Written instruction
Write out all of the records below word for word, leaving every line unchanged.

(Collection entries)
# # # # # # #

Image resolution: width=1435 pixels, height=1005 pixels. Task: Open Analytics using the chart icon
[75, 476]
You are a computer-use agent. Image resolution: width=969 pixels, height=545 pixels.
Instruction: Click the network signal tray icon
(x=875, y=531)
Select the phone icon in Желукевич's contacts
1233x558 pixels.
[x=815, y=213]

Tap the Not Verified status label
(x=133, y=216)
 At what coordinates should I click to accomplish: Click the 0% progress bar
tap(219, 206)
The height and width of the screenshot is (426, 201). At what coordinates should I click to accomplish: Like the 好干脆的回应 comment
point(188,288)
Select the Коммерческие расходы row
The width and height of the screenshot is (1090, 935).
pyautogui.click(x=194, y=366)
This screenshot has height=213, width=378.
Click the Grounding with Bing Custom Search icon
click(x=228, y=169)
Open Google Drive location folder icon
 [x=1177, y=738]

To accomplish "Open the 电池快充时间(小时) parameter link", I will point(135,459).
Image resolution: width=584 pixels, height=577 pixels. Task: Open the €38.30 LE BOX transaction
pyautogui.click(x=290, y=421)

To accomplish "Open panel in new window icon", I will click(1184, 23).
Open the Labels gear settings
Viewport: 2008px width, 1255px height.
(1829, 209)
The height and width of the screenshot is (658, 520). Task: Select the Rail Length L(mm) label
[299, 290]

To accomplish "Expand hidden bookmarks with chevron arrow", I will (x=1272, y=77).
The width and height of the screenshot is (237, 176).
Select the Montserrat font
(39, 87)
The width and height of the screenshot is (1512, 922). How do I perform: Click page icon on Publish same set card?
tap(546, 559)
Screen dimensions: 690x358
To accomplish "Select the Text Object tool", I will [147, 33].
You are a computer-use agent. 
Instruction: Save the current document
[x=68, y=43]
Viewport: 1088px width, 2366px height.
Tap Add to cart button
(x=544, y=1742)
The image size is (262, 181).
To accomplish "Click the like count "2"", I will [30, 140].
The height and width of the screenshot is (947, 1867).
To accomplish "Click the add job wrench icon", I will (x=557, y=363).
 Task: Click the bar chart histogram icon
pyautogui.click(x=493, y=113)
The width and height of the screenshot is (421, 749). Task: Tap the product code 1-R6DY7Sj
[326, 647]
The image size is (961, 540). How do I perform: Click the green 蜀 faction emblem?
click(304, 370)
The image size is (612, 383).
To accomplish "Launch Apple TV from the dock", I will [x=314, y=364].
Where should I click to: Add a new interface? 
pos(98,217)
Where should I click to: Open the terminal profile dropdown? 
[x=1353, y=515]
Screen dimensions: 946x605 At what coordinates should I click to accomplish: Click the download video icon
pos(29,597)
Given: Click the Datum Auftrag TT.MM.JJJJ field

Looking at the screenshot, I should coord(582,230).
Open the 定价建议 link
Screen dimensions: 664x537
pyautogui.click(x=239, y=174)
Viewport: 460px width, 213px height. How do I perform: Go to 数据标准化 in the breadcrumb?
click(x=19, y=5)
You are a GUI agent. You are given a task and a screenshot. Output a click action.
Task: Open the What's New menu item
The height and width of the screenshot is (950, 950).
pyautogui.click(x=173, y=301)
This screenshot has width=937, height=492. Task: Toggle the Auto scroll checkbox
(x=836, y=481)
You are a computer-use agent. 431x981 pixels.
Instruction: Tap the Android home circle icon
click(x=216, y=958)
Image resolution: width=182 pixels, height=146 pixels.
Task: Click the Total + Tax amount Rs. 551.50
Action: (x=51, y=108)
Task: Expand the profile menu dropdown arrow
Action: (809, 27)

# # # # # # #

Written answer
Image resolution: width=1435 pixels, height=1005 pixels. Task: Open Analytics using the chart icon
[75, 476]
You are a computer-use agent. Image resolution: width=969 pixels, height=545 pixels.
Instruction: Click the network signal tray icon
(x=875, y=531)
Select the phone icon in Желукевич's contacts
1233x558 pixels.
[x=815, y=213]

Tap the Not Verified status label
(x=133, y=216)
 At what coordinates should I click to accomplish: Click the 0% progress bar
tap(219, 206)
The height and width of the screenshot is (426, 201). At what coordinates should I click to accomplish: Like the 好干脆的回应 comment
point(188,288)
Select the Коммерческие расходы row
The width and height of the screenshot is (1090, 935).
pyautogui.click(x=194, y=366)
This screenshot has height=213, width=378.
Click the Grounding with Bing Custom Search icon
click(x=228, y=169)
Open Google Drive location folder icon
 [x=1177, y=738]

To accomplish "Open the 电池快充时间(小时) parameter link", I will point(135,459).
Image resolution: width=584 pixels, height=577 pixels. Task: Open the €38.30 LE BOX transaction
pyautogui.click(x=290, y=421)

To accomplish "Open panel in new window icon", I will click(1184, 23).
Open the Labels gear settings
Viewport: 2008px width, 1255px height.
(1829, 209)
The height and width of the screenshot is (658, 520). Task: Select the Rail Length L(mm) label
[299, 290]

To accomplish "Expand hidden bookmarks with chevron arrow", I will (x=1272, y=77).
The width and height of the screenshot is (237, 176).
Select the Montserrat font
(39, 87)
The width and height of the screenshot is (1512, 922). How do I perform: Click page icon on Publish same set card?
tap(546, 559)
Screen dimensions: 690x358
To accomplish "Select the Text Object tool", I will [147, 33].
You are a computer-use agent. 
Instruction: Save the current document
[x=68, y=43]
Viewport: 1088px width, 2366px height.
Tap Add to cart button
(x=544, y=1742)
The image size is (262, 181).
To accomplish "Click the like count "2"", I will [30, 140].
The height and width of the screenshot is (947, 1867).
To accomplish "Click the add job wrench icon", I will (x=557, y=363).
 Task: Click the bar chart histogram icon
pyautogui.click(x=493, y=113)
The width and height of the screenshot is (421, 749). Task: Tap the product code 1-R6DY7Sj
[326, 647]
The image size is (961, 540). How do I perform: Click the green 蜀 faction emblem?
click(304, 370)
The image size is (612, 383).
To accomplish "Launch Apple TV from the dock", I will [x=314, y=364].
Where should I click to: Add a new interface? 
pos(98,217)
Where should I click to: Open the terminal profile dropdown? 
[x=1353, y=515]
Screen dimensions: 946x605 At what coordinates should I click to accomplish: Click the download video icon
pos(29,597)
Given: Click the Datum Auftrag TT.MM.JJJJ field

Looking at the screenshot, I should coord(582,230).
Open the 定价建议 link
Screen dimensions: 664x537
pyautogui.click(x=239, y=174)
Viewport: 460px width, 213px height. How do I perform: Go to 数据标准化 in the breadcrumb?
click(x=19, y=5)
You are a GUI agent. You are given a task and a screenshot. Output a click action.
Task: Open the What's New menu item
The height and width of the screenshot is (950, 950).
pyautogui.click(x=173, y=301)
This screenshot has width=937, height=492. Task: Toggle the Auto scroll checkbox
(x=836, y=481)
You are a computer-use agent. 431x981 pixels.
Instruction: Tap the Android home circle icon
click(x=216, y=958)
Image resolution: width=182 pixels, height=146 pixels.
Task: Click the Total + Tax amount Rs. 551.50
Action: (x=51, y=108)
Task: Expand the profile menu dropdown arrow
Action: (809, 27)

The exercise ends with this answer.